*Exercise objective*: For the entries below, the expected answer is the line with "Click Average I/O Response Time button", the line with "You are a computer-use", and every line between them, exactly as written, and nothing more.

*Information shown*:
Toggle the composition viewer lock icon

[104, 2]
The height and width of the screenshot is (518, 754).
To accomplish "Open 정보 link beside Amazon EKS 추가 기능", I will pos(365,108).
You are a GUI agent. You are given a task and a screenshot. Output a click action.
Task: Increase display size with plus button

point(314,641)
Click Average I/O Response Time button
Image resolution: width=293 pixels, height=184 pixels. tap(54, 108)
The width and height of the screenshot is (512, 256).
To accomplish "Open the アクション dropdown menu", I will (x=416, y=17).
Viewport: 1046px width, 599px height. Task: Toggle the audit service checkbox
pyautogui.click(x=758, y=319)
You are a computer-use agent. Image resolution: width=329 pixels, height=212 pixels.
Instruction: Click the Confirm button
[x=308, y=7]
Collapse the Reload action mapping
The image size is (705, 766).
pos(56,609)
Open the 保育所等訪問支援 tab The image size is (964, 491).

*Exercise solution*:
Click Average I/O Response Time button
Image resolution: width=293 pixels, height=184 pixels. tap(54, 108)
The width and height of the screenshot is (512, 256).
To accomplish "Open the アクション dropdown menu", I will (x=416, y=17).
Viewport: 1046px width, 599px height. Task: Toggle the audit service checkbox
pyautogui.click(x=758, y=319)
You are a computer-use agent. Image resolution: width=329 pixels, height=212 pixels.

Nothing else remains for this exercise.